Avec "Not All Cats Are Grey", le Quatuor Hanson signe un magnifique deuxième album sur le thème de la nuit et composé de pièces signées Ligeti, Bartók et Dutilleux...

A l’automne 2021, les quatuors à cordes français ont conjointement exploré des territoires aux reflets nocturnes. On a d’abord eu droit au superbe Round Midnight par le Quatuor Ébène, maître incontesté du genre : un programme sur l’obscurité qui associait Ainsi la nuit (1976) de Dutilleux à un arrangement pour quatuor de La Nuit transfigurée (1899) de Schoenberg ; le tout complété par une nouvelle œuvre un brin jazzy de Raphaël Merlin, membre du groupe.

Voici maintenant Not All Cats Are Grey (littéralement : "Tous les chats ne sont pas gris") de l'un des quatuors français les plus passionnants de la nouvelle génération : le Quatuor Hanson. Son trio d'œuvres sur le thème de la nuit a pour point culminant le Dutilleux, précédé du Quatuor à cordes en La mineur (1917) de Bartók - représentation métaphorique d’une période sombre pour l'Europe, et étudié par Dutilleux avant qu'il n'écrive son propre quatuor - et du Quatuor à cordes n°1 "Métamorphoses nocturnes" (1954) de Ligeti.
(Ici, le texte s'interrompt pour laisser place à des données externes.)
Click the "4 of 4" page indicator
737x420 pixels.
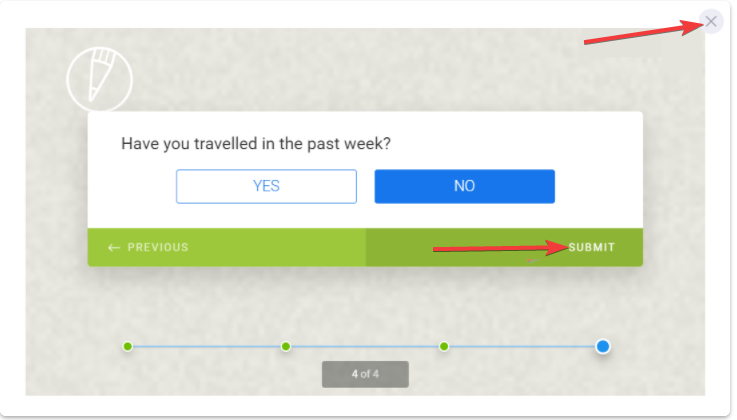(365, 374)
Quatuor Hanson - Not all cats are grey / LIGETI

Quatuor Hanson

Le Quatuor Hanson est à la hauteur du contenu de ce nouvel album qui paraît chez Aparté, qui a en prime l’intitulé le plus drôle de l’année. Si vous vous demandez à quoi le titre fait référence, c'est au fait que, la nuit, tous les chats ont soudain l'air gris parce qu'il est plus difficile de distinguer les différentes couleurs, et que, de la même manière, il est trop facile de ranger toutes les musiques dites contemporaines dans un même panier. La mission des Hanson est donc de faire ressortir la myriade de contrastes entre ces trois œuvres majeures par le biais d'un paysage musical nocturne aux multiples couleurs : le sommeil, les rêves et les hallucinations, la vivacité et le mouvement. De façon incontestée, le quatuor a largement atteint cet objectif.

Soulignons d’abord l’équilibre très satisfaisant dans l'architecture globale du programme de ce Not All Cats Are Grey. Placer Dutilleux et Ligeti comme les deux livres de fin - chacun une série de micro-mouvements entendus comme un seul mouvement développant organiquement une idée motivique initiale - était un choix judicieux. La justesse de l’architecture sonore est également perceptible dans les interprétations elles-mêmes, à la fois sur les plans macro et micro. Concernant l’articulation et la tonalité, on retrouve le son juste, brillamment cristallin et à la texture lucide qui a si bien servi les Hanson dans leur enregistrement de Haydn primé par Diapason en 2019, un disque Qobuzissime !

Les meilleurs moments ? On retiendra le mordant exaltant, l'élan folklorique, et la précision technique du « Vivace, capriccio » de Ligeti, ainsi que l'Allegro molto capriccioso central de Bartók - plus manifestement folklorique - porté par les qualités similaires. Que dire aussi de la délicatesse avec laquelle ils ouvrent le Lento de Bartók, et des longues lignes qui se poursuivent ensuite, tout en tension dramatique. Enfin, les superbes filaments en volutes que l'on perçoit dans le Nocturne 2 de Dutilleux, l'agilité, la gamme de couleurs et le sens de la progression organique apportent une contribution majeure à l'exploration des différents effets sonores de cette œuvre. On ne feindra pas l’étonnement, donc, si cet album remporte un ou deux prix lui aussi.